The gender gap at work is a fact. Let’s face it.
Unequal pay, sexual harassment, and disparity in promotions are only the most direct examples proving that. In fact, gender inequality in the workplace can also show in more subtle ways. Just think about the higher incidence of burnout in women and fewer opportunities for working mothers. According to McKinsey’s 2021 Women in the Workplace report, the situation looks even worse for LGBTQ+ women, black women, and women with disabilities. They are much more likely than women overall to experience microaggressions as professionals. Worrying.
Mansplaining, glass ceiling, gender double standards. Shouldn’t all these be relics of the past? No doubt about that. But are they indeed? Not necessarily.

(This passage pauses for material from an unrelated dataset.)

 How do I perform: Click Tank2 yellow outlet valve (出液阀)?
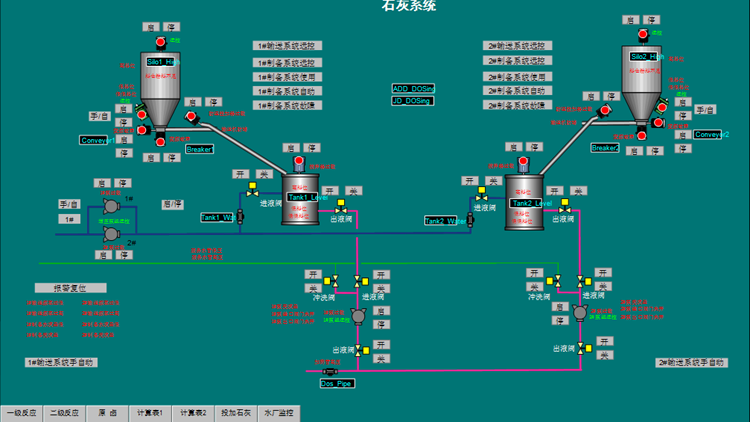coord(564,207)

Last month, Zety conducted a study on gender gap at work. They surveyed over 1000 employees to investigate such burning issues as workplace sexism, gender-based stereotypes, and more. Let’s have a look at what the study revealed.
Gender In The Workplace
Does gender matter at work? 49% of research participants agreed, while 51% did not. A tough nut to crack. Time to dig deeper.

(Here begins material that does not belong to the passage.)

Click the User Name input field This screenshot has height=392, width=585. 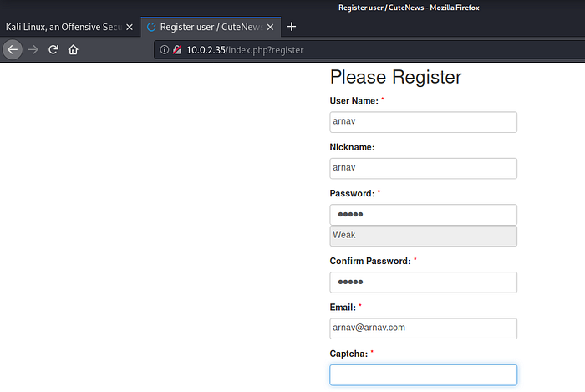tap(423, 122)
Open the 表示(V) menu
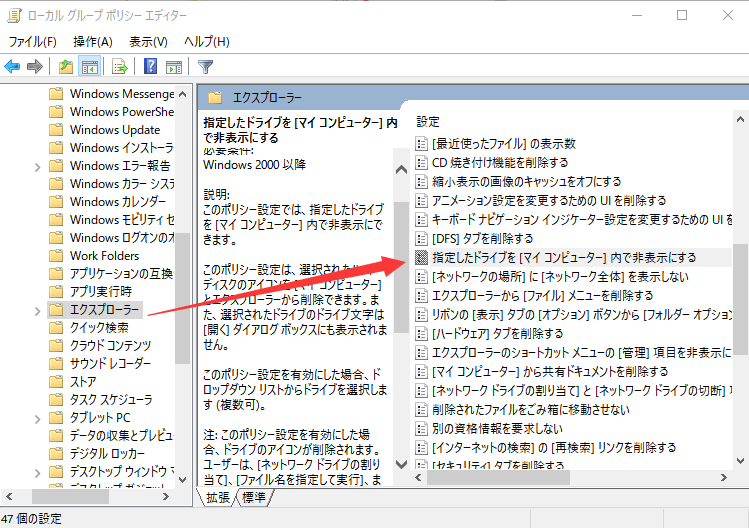Image resolution: width=749 pixels, height=528 pixels. coord(148,41)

- 73% of respondents claimed there was no relationship between gender and workplace skills. At the same time, as many as 71% believed gender stereotypes were still alive at work. What’s noteworthy, such a view was shared by 75% of women and 68% of men.
The survey takers were also asked about job hunting.
- More than half (54%) claimed gender didn’t matter in finding a job. But 30% of respondents believed job hunting was easier for men and 16% said the same for women.
And, overall, whose work life is easier? The answers were as follows:
- It is easier to be a female employee than to be a male employee—20%.
- It is easier to be a male employee than to be a female employee—34%.
- It’s just as easy to be a female employee as it is to be a male employee and vice versa—46%.
It seems that problems with landing a job are just the tip of the iceberg.
Workplace Sexism In Practice
Let’s focus on research participants’ first-hand experience with workplace sexism. The study findings were the following:
- 36% of respondents had experienced workplace sexual harassment. Interestingly, the percentage was exactly the same for women and men.
- Survey takers claimed they hadn’t been hired (46%), promoted (42%), and/or given a pay rise (41%) because of their gender.
- Additionally, more than half (51%) of participants declared that their competencies had been questioned because of their gender.
In the workplace, you can grow, use your skills, and share your knowledge. But you may also get harassed and discriminated against.
Men And Women In Certain Professions—Who Does It Better?
Let’s move on. Who is considered to perform better in a certain job?
- In general, for most research participants, gender didn’t matter in how one performed in a given job.
- But, men were believed to be better lawyers, politicians, police officers, drivers, and computer programmers than women.
- Conversely, respondents claimed that women performed better than men as teachers, doctors, administrative assistants, accountants, babysitters, and cleaners.
Professionalism has no gender, right? Well, gender stereotypes should be just an echo of the past. But they are not.
A Few Words To Think About Before You Go
Food for thought from Chimamanda Ngozi Adichie, a Nigerian writer and activist, whose words from a classic talk started a worldwide conversation about feminism.
“Gender is not an easy conversation to have. It makes people uncomfortable, sometimes even irritable. Both men and women are resistant to talk about gender, or are quick to dismiss the problems of gender. Because thinking of changing the status quo is always uncomfortable. […] My own definition is a feminist is a man or a woman who says, yes, there’s a problem with gender as it is today and we must fix it, we must do better. All of us, women and men, must do better.”
Let competencies, skill set, and work habits speak for themselves. In the workplace, gender needs to be just a feature. Nothing more, nothing less.